Un rito, quello della “Messa del lupo”, che non scaturisce dall’attuale emergenza più volte denunciata dagli allevatori, alcuni dei quali presenti a Forno alla funzione e neppure alla creatività del Parroco, ma che risale nientemeno al 1762 e divenuto dopo duecentosessantadue anni addirittura un reato, almeno secondo quanto denunciato dall’Associazione italiana difesa animali e ambiente attiva nel milanese, che imputa al sacerdote celebrante l’istigazione all’uccisione di animali selvatici e maltrattamento di animali.

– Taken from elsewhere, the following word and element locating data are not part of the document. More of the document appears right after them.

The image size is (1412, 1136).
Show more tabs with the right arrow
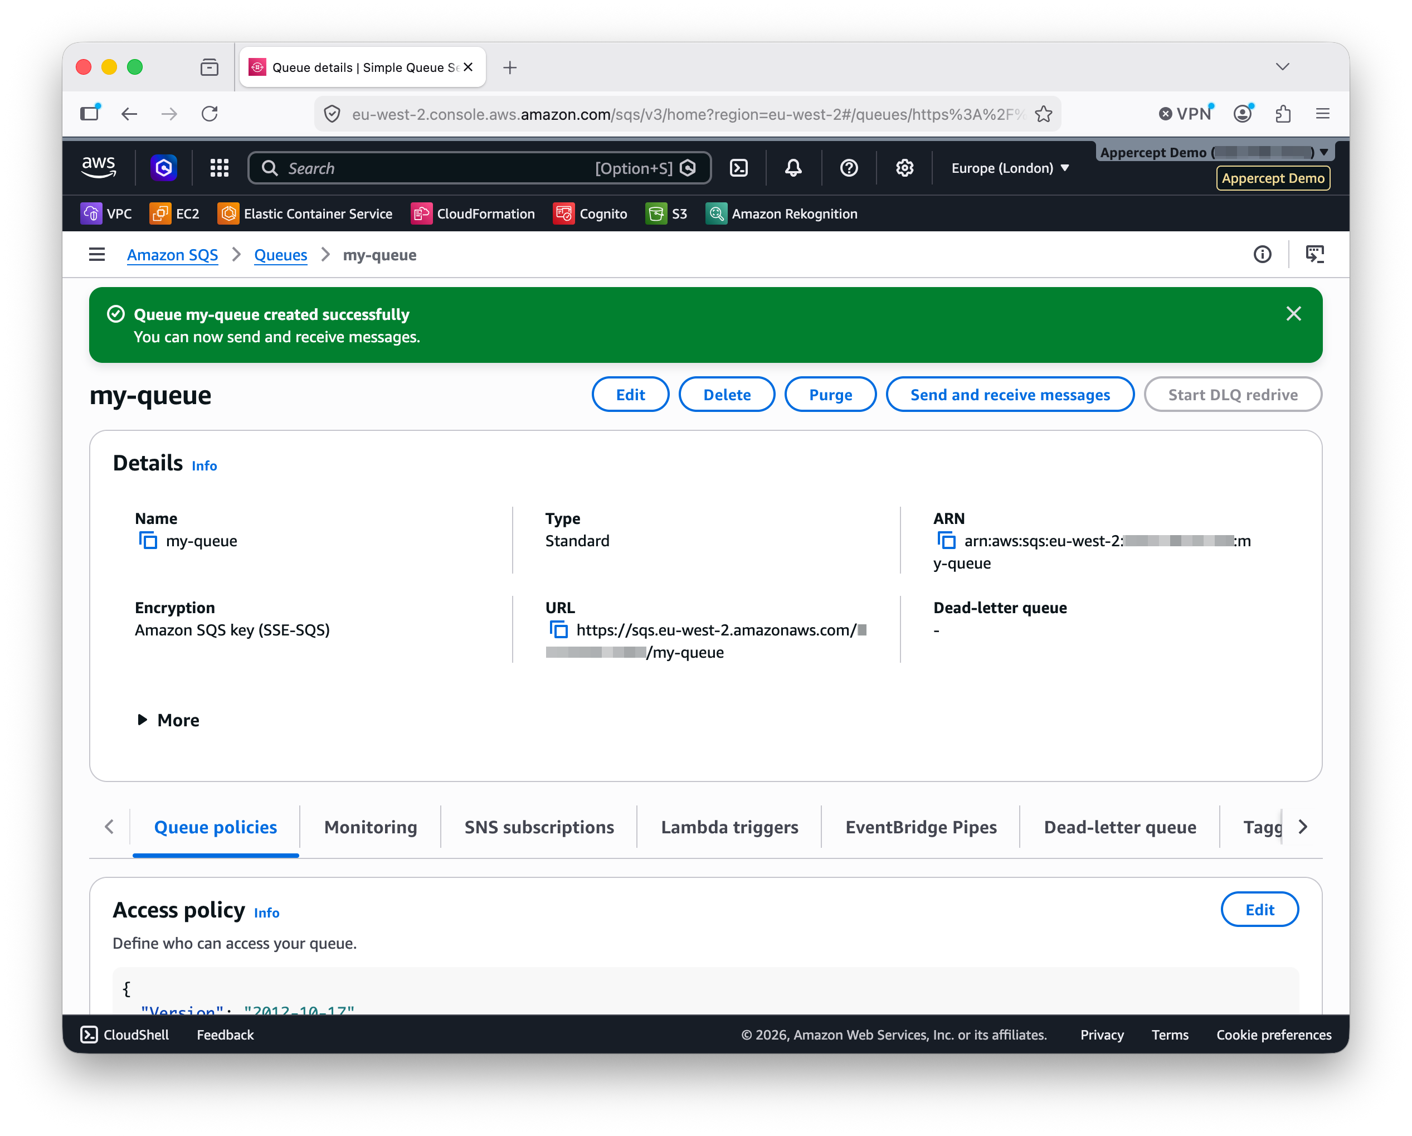(1303, 827)
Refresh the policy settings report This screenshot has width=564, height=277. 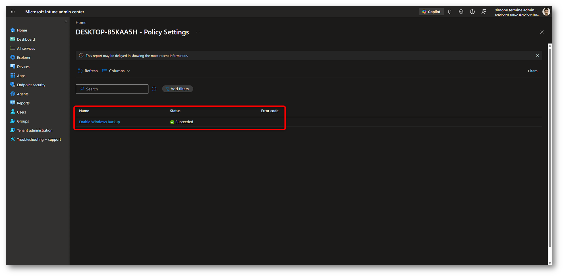pos(88,71)
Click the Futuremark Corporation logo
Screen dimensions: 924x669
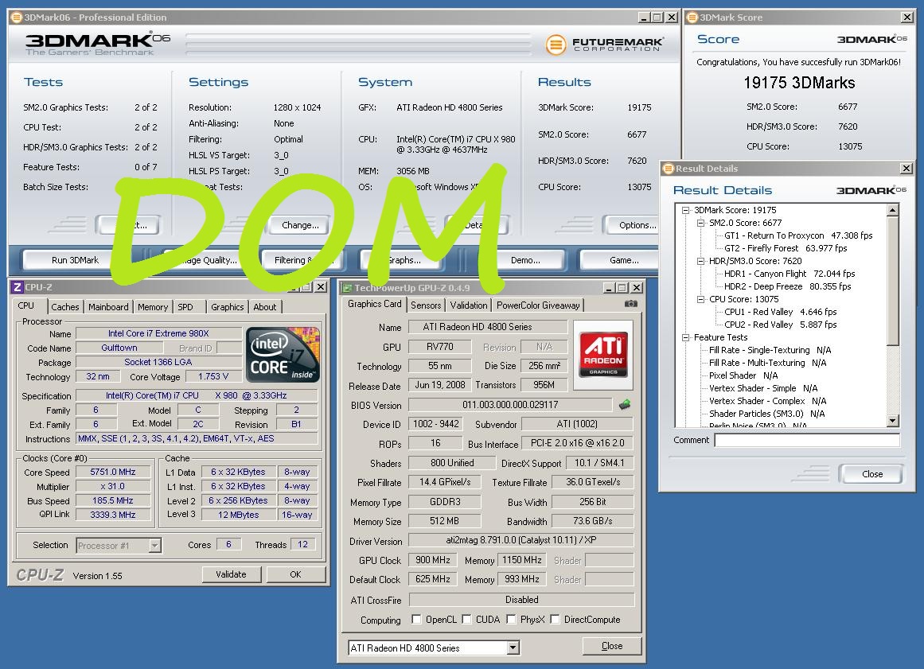coord(603,44)
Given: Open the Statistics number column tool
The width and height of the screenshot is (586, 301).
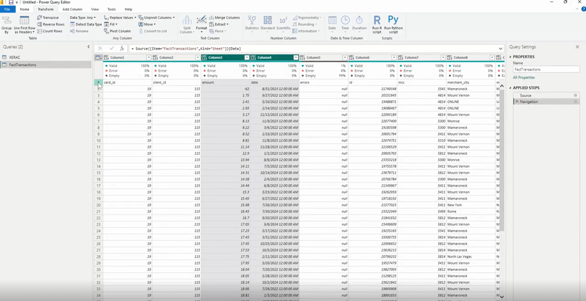Looking at the screenshot, I should click(x=252, y=23).
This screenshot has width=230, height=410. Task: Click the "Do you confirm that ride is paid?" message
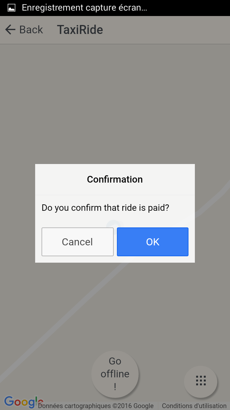click(105, 208)
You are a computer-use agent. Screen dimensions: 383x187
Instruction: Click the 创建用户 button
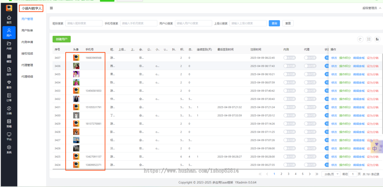pos(61,39)
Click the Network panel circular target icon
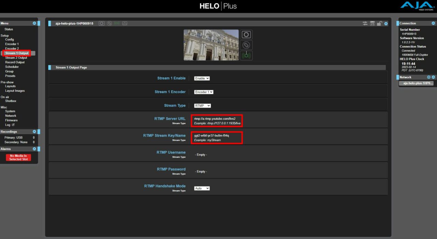The image size is (437, 239). pos(429,77)
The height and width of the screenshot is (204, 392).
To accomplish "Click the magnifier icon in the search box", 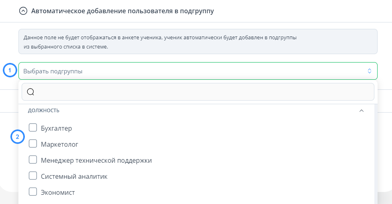I will (30, 92).
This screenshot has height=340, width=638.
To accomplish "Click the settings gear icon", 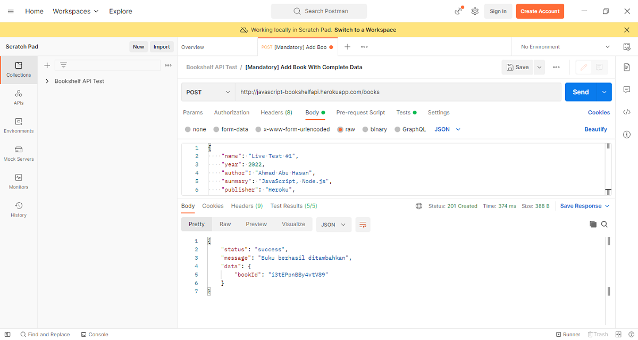I will coord(475,11).
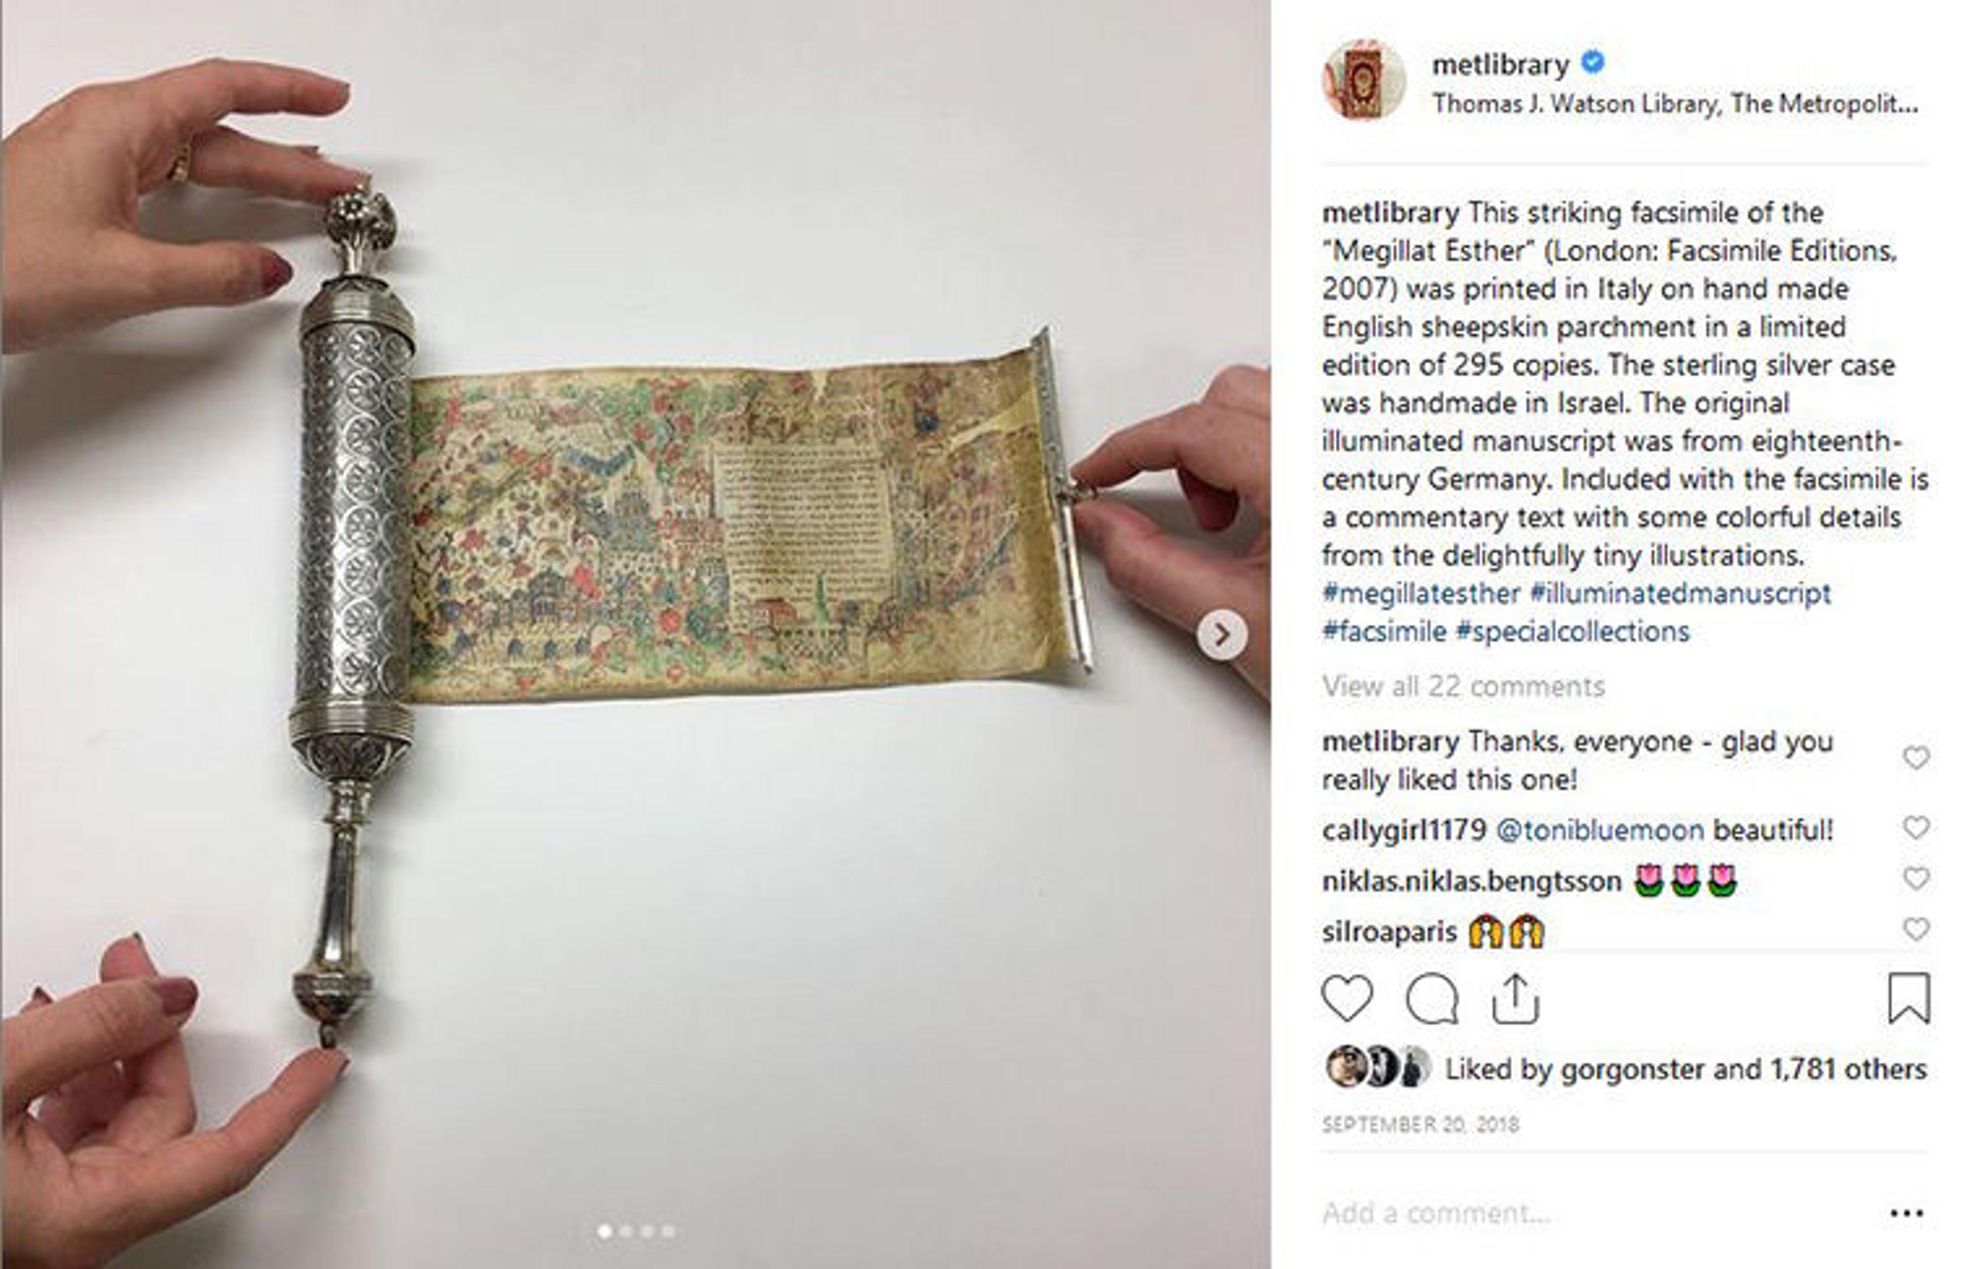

Sicuramente si tratta di una questione che interessa i cattolici credenti e praticanti e che può legittimamente lasciare indifferenti coloro che a vario titolo non frequentano chiese e luoghi di culto, ma guardando alle origini di questo rituale secolare, ripetuto anche in periodi in cui i lupi erano scomparsi, risulta invece che lo spirito della cerimonia sia sempre stato diverso da quanto ipotizzato nella denuncia e nella segnalazione al Vescovo che, almeno nell’immediato, non si è pronunciato sulla questione.

Occorre andare indietro nel tempo, alla seconda metà del XVIII secolo quando in Valstrona e pure nelle vallate circostanti i lupi erano divenuti, un po’ come oggi, una presenza diffusa e con l’esponenziale incremento del loro numero aumentarono le predazioni di capre e pecore, mentre non era infrequente assistere a incursioni di branchi addirittura nei centri abitati, generando grossi danni economici e diffusa paura nelle piccole comunità di montagna.

Ad un secolo da quegli eventi veniva pubblicato “Memorie della Valle Strona” del sacerdote don Felice Piana, il quale in gioventù aveva avuto modo di sentire ancora da qualche diretto testimone di quando “il lupo … tante volte menò strage nelle pecore e nelle capre”, tanto che il feudatario conte Federico Borromeo autorizzò gli uomini di Forno ad armarsi per dare la caccia al predatore.

Ma la convinzione che l’uso delle armi potesse nel 1762 risolvere il problema non doveva essere molta in quel di Forno, perché invece come racconta quasi due secoli dopo nel suo “La Valstrona e Luzzogno” Celso De Giuli, “In quello stesso anno tutte le frazioni della Comunità decisero per allontanare i lupi di far celebrare una Messa annuale, detta la ‘Messa del lupo’ che ancora ora si celebra, come conferma Mons. Giulio Zolla, parroco di Forno, il quale scrive anzi che ogni frazione era obbligata a far celebrare una Messa, dando così origine alle ‘Messe del lupo’ …”.

Paradossalmente la “Messa del lupo”, oggi da qualcuno individuata come momento di potenziale istigazione all’uccisione di animali selvatici e maltrattamento di animali, è invece nata proprio in alternativa all’uso di schioppi ed archibugi in tempi di grande pericolo per uomini e greggi, segno di una certa sfiducia nel ricorso alle armi come strumento risolutivo di un problema e preferendo invece appellarsi alla Divinità, direttamente o per il tramite di un Santo.

Un Santo o anche due, visto che don Martini durante la funzione ha esposto non solo la statua e la reliquia di San Valentino, ma anche una immagine raffigurante San Francesco ed il lupo di Gubbio.